Add Kernels for a New Device¶
Background¶
PaddlePaddle Fluid have hundreds of operators. Each operator could have one or more kernels. A kernel is an implementation of the operator for a certain device, which could be a hardware device, e.g., the CUDA GPU, or a library that utilizes a device, e.g., Intel MKL that makes full use of the Xeon CPU.
This document explains how to add an operator, and its kernels.  The kernels of an operator are indexed by a C++ type OpKernelType.  An operator chooses the right kernel at runtime.  This choosing mechanism is described here.
Write Kernels for A New Device¶
Add A New Device¶
For some historical reaons, we misuse the word library for device.  For example, we call the deivce type by library type.  An example is the header file library_type.h.  We will correct this ASAP.

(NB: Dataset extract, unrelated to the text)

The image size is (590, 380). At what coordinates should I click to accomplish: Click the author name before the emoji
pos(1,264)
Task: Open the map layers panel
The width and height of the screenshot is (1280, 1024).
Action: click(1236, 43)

To register a new device, we need to add an enum value to LibraryType:
enum class LibraryType {
  kPlain = 0,
  kMKLDNN = 1,
  kCUDNN = 2,
};
Add A New Place¶
If you have a new kind of Device, firstly you need to add a new kind of Place. For example CUDAPlace:
struct CUDAPlace {
  CUDAPlace() : CUDAPlace(0) {}
  explicit CUDAPlace(int d) : device(d) {}
  inline int GetDeviceId() const { return device; }
  // needed for variant equality comparison
  inline bool operator==(const CUDAPlace &o) const {
    return device == o.device;
  }
  inline bool operator!=(const CUDAPlace &o) const { return !(*this == o); }
  int device;
};
typedef boost::variant<CUDAPlace, CPUPlace> Place;
Add device context¶
After a new kind of Device is added, you should add a corresponding DeviceContext for it.
class DeviceContext {
 public:
  virtual ~DeviceContext() {}
  virtual Place GetPlace() const = 0;
  virtual void Wait() const {}
};
Implement new OpKernel for your Device.¶
A detailed documentation can be found in new_op_and_kernel
class OpKernelBase {
 public:
  /**
   * ExecutionContext is the only parameter of Kernel Run function.

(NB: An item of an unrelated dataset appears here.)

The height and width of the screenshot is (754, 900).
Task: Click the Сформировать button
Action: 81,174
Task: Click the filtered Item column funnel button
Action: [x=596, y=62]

   * Run will get input/output variables, state such as momentum and
   * device resource such as CUDA stream, cublas handle, etc. from
   * ExecutionContext. User should construct it before run the Operator.
   */
  virtual void Compute(const ExecutionContext& context) const = 0;
  virtual ~OpKernelBase() = default;
};
template <typename T>
class OpKernel : public OpKernelBase {
 public:
  using ELEMENT_TYPE = T;
};
Register the OpKernel to framework¶
After writing the components described above, we should register the kernel to the framework.
We use REGISTER_OP_KERNEL to do the registration.
REGISTER_OP_KERNEL(
    op_type,
    library_type,
    place_type,
    kernel0, kernel1, ...)
kernel0, kernel1 are kernels that have the same op_type, library_type, place_type but different data_types.

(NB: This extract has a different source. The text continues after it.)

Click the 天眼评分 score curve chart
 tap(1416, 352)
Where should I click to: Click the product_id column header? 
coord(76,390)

take conv2d as an example:
```cpp
REGISTER_OP_KERNEL(conv2d, CPU, paddle::platform::CPUPlace,
        paddle::operators::GemmConvKernel<paddle::platform::CPUDeviceContext, float>,
        paddle::operators::GemmConvKernel<paddle::platform::CPUDeviceContext, double>);
REGISTER_OP_KERNEL(conv2d, CUDNN, ::paddle::platform::CUDAPlace,
       paddle::operators::CUDNNConvOpKernel<float>,
       paddle::operators::CUDNNConvOpKernel<double>);
```
In the code above:
- conv2dis the type/name of the operator
- CUDNN/CPUis- library
- paddle::platform::CUDAPlace/CPUPlaceis- place
- template parameter float/doubleonCUDNNConvOpKernel<T>isdata_type.